生涯に39曲のオペラを作ったマスネ。『マノン』や『サンドリヨン』、『エロディアード』、『ウエルテル』など、比較的上演される機会が多いオペラもありますが、一般的な知名度としてはヴァイオリンで奏でられる『タイスの瞑想曲』がいちばん有名だと思います。実はこの曲、歌劇『タイス』の間奏曲が『瞑想曲』として知られるようになったのです。今回のシリーズでは、歌劇『ウエルテル』をご覧いただこうと思っていますが、この機会に『タイス』と『エロディアード』の素敵なアリアも紹介させていただきます。『タイス』はフランスで全曲を観ましたが、フランスでもそれほど上演されるオペラではありません。『エロディアード』は、皆様ご存知のサロメの物語です。リヒャルト・シュトラウスのオペラとして知られていますが、マスネの手にかかるとこのようになります。一番有名なバリトンのアリアをお聴きください。

――歌劇『ウエルテル』は、ドイツの文豪ゲーテの小説『若きウエルテルの悩み』が原作です。「春風よ、どうして僕を目覚めさせた?」は、テノール歌手にとって不動のアリア1番人気ですね。

ウエルテルのアリアも素晴らしいのですが、私は大法官の娘シャルロットの心情を描き切ったオペラだと思っています。シャルロットは大好きな役で、彼女の心の葛藤が音楽で見事に表現されています。そして、ワーグナーの影響を受けたマスネのオーケストレーションにも注目してください。ビゼーの『真珠とり』とは違った響きを、皆様に聴いていただきたいです。これがフランス・オペラの奥深さであり魅力です。
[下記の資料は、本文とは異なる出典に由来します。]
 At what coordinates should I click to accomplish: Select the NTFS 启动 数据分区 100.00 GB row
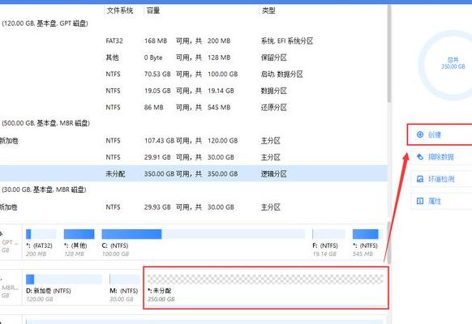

指揮者 佐藤正浩 (c)H.Ozawa 写真提供:神戸市民文化振興財団

指揮者 佐藤正浩 (c)H.Ozawa 写真提供:神戸市民文化振興財団

●出演する歌手は、日本を代表する第一線で活躍するスターたち

――出演される歌手についてもご紹介ください。ソプラノは森谷真理さんです。

今回出演いただく皆さまは、それぞれがご自分の魅力を良くわかっておられて、その見せ方が上手な方たちです。森谷さんは、高いコロラトゥーラからドラマチックな低い声まで、何でも歌えてしまう器用な歌手です。声の美しさはもちろんの事、豊かな表現力に舌を巻きます。プーランクの『人間の声』でご一緒しましたが、役者としての力量にも驚きました。

森谷真理(ソプラノ) (c)タクミジュン

森谷真理(ソプラノ) (c)タクミジュン

――池田さんはワーグナーのブリュンヒルデのようなドラマティコなイメージが強いです。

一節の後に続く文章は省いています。